Siempre se
habían reído de él por ser de agua profunda y oscura, de agua
negra, siempre le habían rechazado por ello.
Se pasó la vida
perdido en su sueño de encontrar a alguien hecho de agua cristalina,
a pesar de que siempre le dijeron que no quedaba nadie así.
Soportó burlas
y bromas, pero nunca se rindió, y tras muchos años, la hallo; una
dama de agua transparente. No tenia ni un matiz de color, era pura y
perfecta.
La observó, sus
formas, los reflejos de luna que en sus curvas rebotaban... preciosa.
Se acerco,
tímido, y ella le miró también. Parecía tan sorprendida como el.
Se acercaron.
El dejo caer dos
gotas de si mismo sobre una piedra, ella, dejo caer dos gotas de su
materia sobre las de el. Alargaron la mano y mezclaron cada uno, una
de las gotas mezcladas con el agua de su propio cuerpo.
Sus mentes
conectaron y pudieron comunicarse.
Conociéndose,
conectando, se perdieron el uno en la mente del otro; poco a poco
fueron acercándose hasta rozarse.
Se acariciaron.
Sus mentes se sincronizaban y entremezclaban cada vez mas. La fina
linea que separaba sus cuerpos fue difuminándose hasta que empezaron
a combinarse; el agua de cada uno empezó a infiltrarse en el cuerpo
del otro, esparciéndose lentamente, llenándolos.
Sus mentes, cada
vez mas sincronizadas, empezaron a perder la forma, convirtiéndose
en una única conjunción de sensaciones, lo cual se vio reflejado en
sus gestos.
Cada vez que sus
cuerpos entraban en contacto, partículas de oscuridad invadían la
pureza de ella, y partículas de brillante luz lo inundaban a el;
pequeñas gotas que saltaban de la materia de uno a la del otro.
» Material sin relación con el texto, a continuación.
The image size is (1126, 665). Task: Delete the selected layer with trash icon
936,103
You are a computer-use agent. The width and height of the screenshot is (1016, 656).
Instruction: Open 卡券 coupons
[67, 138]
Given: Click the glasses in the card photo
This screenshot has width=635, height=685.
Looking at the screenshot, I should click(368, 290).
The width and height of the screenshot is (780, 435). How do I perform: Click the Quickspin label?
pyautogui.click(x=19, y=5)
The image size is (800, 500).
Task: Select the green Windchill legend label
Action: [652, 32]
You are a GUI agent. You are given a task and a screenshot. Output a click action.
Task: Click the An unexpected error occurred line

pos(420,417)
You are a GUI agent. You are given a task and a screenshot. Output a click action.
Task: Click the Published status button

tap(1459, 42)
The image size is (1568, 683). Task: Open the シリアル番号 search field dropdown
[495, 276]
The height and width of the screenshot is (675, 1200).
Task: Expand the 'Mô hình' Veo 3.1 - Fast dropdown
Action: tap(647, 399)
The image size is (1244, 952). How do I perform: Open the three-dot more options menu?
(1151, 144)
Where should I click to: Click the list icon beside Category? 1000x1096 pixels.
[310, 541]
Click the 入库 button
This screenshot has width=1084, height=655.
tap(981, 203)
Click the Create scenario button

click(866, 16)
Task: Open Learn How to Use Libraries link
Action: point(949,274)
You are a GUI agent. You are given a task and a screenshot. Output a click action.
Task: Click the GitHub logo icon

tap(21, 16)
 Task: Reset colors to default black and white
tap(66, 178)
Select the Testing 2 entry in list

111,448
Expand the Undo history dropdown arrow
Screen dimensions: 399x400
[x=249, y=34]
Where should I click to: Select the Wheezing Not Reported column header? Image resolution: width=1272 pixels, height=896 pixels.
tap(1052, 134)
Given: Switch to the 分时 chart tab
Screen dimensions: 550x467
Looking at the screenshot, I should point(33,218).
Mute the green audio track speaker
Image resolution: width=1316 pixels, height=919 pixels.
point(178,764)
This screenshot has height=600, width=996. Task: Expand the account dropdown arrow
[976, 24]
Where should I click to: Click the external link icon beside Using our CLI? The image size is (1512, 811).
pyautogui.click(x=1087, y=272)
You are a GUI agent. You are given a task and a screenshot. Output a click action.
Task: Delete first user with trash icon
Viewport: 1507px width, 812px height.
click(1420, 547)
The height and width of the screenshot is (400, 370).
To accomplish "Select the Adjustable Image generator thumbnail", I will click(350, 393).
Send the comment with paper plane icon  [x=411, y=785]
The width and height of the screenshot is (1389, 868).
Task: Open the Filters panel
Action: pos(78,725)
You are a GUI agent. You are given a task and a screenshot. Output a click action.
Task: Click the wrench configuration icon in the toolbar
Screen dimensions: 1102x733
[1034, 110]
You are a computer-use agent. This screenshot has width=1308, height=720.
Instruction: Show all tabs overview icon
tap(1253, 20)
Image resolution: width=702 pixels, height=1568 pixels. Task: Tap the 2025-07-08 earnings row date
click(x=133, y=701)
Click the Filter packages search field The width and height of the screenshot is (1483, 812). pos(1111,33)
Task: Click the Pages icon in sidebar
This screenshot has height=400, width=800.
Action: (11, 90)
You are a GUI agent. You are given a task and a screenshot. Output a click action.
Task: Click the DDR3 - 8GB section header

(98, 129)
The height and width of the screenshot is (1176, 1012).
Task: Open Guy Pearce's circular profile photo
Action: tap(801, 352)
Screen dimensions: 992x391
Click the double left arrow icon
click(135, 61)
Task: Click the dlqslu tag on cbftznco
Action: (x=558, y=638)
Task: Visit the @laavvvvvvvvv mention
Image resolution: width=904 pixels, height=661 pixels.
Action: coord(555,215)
Cada
vez pasaba mas cantidad de agua y cada vez sentían mas necesidad de
combinarse.
Se cogieron
fuertemente de la mano, poco a poco dejó de distinguirse dos colores
en ellas, eran una cambiante combinación de formas oscuras y
luminosas que danzaban insaciables.
Entrelazaron sus
dedos hasta que la palma de sus manos se volvió solo una, los dedos
de el empezaron a entrar en el brazo de ella, ascendieron por el
interior del brazo hasta que los dedos sobresalieron a través del
codo del opuesto.
Sin separar sus
brazos, sus piernas se rozaron fusionándose.
Finalmente, se
besaron; la cabeza de uno entró en la del otro y todo su cuerpo
empezó a convertirse en uno solo, lleno de sombras y luces
danzantes, informes.
Ya solo se
distinguía un único cuerpo retorciéndose, sus brazos sobresalían
y volvían a sumergirse en la mezcla, sus caras se separaban y
volvían a unirse a través de los besos, sus formas eran cada vez
menos precisas, hasta ser indefinibles como individuos.
Llego el momento
mas complicado, el de separarse, cuando lo hicieron, el decidió
entregarse por completo, dejándola a ella con un cuerpo de negra
agua repleta de puntos de luz, como una noche estrellada, magnifica y
deslumbrante, a cambio de quedarse el de un tono grisáceo y vulgar.
Ella le dijo que
quería repartir mejor sus cuerpos, el le dijo que no podría vivir
si no le daba lo que ella se merecía.
Se dirigió
hacia un rió cercano, la miro y se dejo caer de espaldas.
Lo ultimo que
vio antes de fundirse con el rió y desparecer, fue una lagrima de
luz que se desprendió de los preciosos ojos de ella, mientras
estiraba el brazo hacia el, intentando evitar su desaparición.